Originally Posted by
HallsofIvy Your question is not at all clear. You could "sketch" the graph by calculating several points: if x= 0, $\displaystyle 2y^2+ y= y(2y+1)= 0$ so y= 0 or -1/2. $\displaystyle (0, 0)$ and $\displaystyle (0, -\frac{1}{2})$ are points on the graph. Taking y= 0, we get, in exactly the same way, $\displaystyle (0,0)$ which we had before, $\displaystyle (0,\frac{1}{2})$. Get enough points that way and you can sketch the graph.

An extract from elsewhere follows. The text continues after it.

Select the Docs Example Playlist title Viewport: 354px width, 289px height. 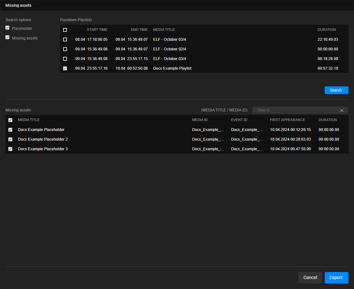click(172, 68)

But I suspect that you are intended to complete the square to see what kind of figure this is:
If you divide through by 2 you get $\displaystyle x^2+ \frac{1}{2}x+ y^2+ \frac{1}{2}y= 0$. Presumably you know that $\displaystyle (x+ a)^2= x^2+ 2ax+ a^2$. Comparing that to $\displaystyle x^2+ \frac{1}{2}x$, they match if a= 1/4 and we can make this a "perfect square by adding $\displaystyle \left(1/4\right)^2= 1/16$. Doing that for both x and y, $\displaystyle x^2+ \frac{1}{2}x+ \frac{1}{4}+ y^2+ \frac{1}{2}y+ \frac{1}{4}= \frac{1}{4}+ \frac{1}{4}$ or $\displaystyle (x+\frac{1}{2})^2+ (y+\frac{1}{2})^2= \frac{1}{2}$. What kind of figure is that?